*Page extract:*
= Beginning of Section =

Rining Lyngdoh Published 24.08.17, 12:00 AM

Shillong, Aug. 23: Northeastern states are showing a worrying trend of people living with HIV (PLHIV), even as those infected with the disease called for putting an end to discrimination against them, implement social integration and protection scheme, including for drug addicts who have been transformed.

At the review meeting on national AIDS control programme for the northeastern states that began here today, statistics related to the number of HIV patients, annual new HIV infections and estimated annual AIDS-related deaths in the Northeast were shared.

Sanjeeva Kumar, national AIDS Control Organisation (Naco) director-general and Union additional secretary (health and family welfare), state health officials and representatives from various state AIDS control societies in the Northeast attended the three-day review meeting which will conclude on Friday.

According to India HIV estimation (technical report) of 2016-17 for 2015, Manipur has shown the highest estimated adult (15-49 years) HIV prevalence of 1.15 per cent, followed by Mizoram (0.80 per cent), Nagaland (0.78 per cent), Arunachal Pradesh (0.07 per cent), Assam (0.06 per cent), Meghalaya (0.06 per cent), Sikkim (0.23 per cent) and Tripura (0.31 per cent).

A presentation on overview of HIV epidemic in the Northeast was also made by Naco (surveillance) programme officer Pradeep Kumar.

The report said the total number of HIV patients in India was 21,16,581, of which the number of HIV infection (PLHIV - adult and children) in the Northeast was 63,264 .

The estimated number of annual new HIV infection (15+ years) in the country was 75,948, and 3,250 in the Northeast.

The estimated number of annual AIDS-related deaths in the country was 67,612 and in the Northeast it was 2,080 in 2015.

While the number of people who need anti-retroviral therapy in the country was 12,70,678, in the Northeast it was 35,735.

In February last year, Union minister of health and family welfare J.P. Nadda had launched Project Sunrise for prevention of AIDS in the northeastern states especially among people injecting drugs, in addition to the existing Naco programmes.

The AIDS prevention special project aims to diagnose 90 per cent of such drug addicts with HIV, and put them under treatment by 2020.

= End of Section =

[Collected data entries]

= Beginning of Section =

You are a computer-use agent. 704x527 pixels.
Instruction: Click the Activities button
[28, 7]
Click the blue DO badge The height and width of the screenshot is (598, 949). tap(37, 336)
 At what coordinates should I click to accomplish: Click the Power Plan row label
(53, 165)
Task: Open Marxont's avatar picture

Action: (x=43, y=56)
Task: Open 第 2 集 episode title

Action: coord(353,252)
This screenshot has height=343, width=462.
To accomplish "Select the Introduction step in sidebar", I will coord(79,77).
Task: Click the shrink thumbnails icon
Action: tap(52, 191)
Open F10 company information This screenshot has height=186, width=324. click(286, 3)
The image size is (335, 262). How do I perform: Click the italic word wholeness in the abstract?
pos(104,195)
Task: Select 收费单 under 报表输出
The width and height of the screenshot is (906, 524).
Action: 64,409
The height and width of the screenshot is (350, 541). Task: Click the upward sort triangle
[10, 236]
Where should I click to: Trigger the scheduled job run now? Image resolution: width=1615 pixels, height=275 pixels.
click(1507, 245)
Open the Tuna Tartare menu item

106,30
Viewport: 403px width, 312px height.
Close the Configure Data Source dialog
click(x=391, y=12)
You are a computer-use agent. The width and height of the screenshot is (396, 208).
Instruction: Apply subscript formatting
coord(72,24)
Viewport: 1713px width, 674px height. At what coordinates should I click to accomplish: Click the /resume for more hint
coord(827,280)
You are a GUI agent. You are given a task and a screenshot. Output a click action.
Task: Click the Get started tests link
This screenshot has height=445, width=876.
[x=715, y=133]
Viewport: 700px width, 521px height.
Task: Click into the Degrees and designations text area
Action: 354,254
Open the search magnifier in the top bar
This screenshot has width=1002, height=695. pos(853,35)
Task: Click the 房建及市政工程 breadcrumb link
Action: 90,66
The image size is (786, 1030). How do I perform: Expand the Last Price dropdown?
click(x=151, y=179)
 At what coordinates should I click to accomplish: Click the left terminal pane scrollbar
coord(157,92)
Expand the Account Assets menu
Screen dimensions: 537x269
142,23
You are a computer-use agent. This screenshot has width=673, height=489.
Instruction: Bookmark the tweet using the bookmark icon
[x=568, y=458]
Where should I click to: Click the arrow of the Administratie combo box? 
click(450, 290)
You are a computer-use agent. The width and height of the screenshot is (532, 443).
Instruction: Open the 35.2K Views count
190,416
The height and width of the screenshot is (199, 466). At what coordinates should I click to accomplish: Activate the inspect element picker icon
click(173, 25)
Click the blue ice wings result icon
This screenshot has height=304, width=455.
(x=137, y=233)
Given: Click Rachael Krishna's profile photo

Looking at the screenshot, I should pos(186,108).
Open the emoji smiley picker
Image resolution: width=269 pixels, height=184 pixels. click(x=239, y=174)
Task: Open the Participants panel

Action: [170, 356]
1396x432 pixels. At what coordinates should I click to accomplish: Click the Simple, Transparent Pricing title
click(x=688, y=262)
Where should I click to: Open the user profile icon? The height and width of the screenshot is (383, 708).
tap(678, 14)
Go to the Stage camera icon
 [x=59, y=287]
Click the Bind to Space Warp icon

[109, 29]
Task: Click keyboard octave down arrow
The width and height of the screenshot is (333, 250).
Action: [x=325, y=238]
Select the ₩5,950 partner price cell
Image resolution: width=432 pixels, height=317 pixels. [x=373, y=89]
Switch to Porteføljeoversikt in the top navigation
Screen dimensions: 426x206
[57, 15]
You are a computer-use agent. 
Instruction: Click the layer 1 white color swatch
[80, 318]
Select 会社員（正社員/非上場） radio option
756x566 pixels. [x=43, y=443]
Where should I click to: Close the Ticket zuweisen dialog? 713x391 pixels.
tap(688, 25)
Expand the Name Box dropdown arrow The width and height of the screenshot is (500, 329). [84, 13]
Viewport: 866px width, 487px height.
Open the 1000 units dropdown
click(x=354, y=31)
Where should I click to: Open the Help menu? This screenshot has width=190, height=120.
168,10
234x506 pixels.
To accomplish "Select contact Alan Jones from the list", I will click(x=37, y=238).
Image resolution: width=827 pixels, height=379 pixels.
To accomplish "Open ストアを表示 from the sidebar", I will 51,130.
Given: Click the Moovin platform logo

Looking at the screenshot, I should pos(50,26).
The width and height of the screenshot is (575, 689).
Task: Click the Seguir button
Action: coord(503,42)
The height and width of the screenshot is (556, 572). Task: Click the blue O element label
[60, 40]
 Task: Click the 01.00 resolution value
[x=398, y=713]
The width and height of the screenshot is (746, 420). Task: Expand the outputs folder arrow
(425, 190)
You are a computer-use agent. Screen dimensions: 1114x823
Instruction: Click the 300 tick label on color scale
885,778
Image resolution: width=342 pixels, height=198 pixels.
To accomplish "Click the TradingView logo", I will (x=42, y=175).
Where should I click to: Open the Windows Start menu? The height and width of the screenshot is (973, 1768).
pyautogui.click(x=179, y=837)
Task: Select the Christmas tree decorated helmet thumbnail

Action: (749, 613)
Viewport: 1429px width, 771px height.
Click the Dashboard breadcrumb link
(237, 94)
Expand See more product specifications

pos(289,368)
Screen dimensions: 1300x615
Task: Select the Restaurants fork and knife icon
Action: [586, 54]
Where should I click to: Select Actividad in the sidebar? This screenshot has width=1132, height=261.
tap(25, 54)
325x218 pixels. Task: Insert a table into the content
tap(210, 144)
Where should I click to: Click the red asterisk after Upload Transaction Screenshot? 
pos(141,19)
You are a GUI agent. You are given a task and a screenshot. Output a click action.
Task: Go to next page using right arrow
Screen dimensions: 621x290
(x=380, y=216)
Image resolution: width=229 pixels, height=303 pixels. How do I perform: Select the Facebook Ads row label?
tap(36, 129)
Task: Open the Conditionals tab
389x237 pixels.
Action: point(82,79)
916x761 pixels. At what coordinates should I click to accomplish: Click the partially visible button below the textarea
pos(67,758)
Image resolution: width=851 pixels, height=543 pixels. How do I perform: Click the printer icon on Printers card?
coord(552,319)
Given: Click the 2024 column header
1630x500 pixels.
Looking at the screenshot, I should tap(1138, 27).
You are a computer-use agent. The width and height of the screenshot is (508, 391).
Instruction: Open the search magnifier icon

= End of Section =

*Questions to answer:*
1/ Reproduce the stretch of the HIV article from "At the review" through "Northeast were shared.".
2/ Shorten the paragraph of the HIV article that begins "In February last year" while keeping its main facts.
Rely on the HIV article alone.

*Per-task answers:*
1/
At the review meeting on national AIDS control programme for the northeastern states that began here today, statistics related to the number of HIV patients, annual new HIV infections and estimated annual AIDS-related deaths in the Northeast were shared.

2/ In February last year, Union health minister J.P. Nadda launched Project Sunrise, in addition to existing Naco programmes, to prevent AIDS in the northeastern states, especially among people who inject drugs.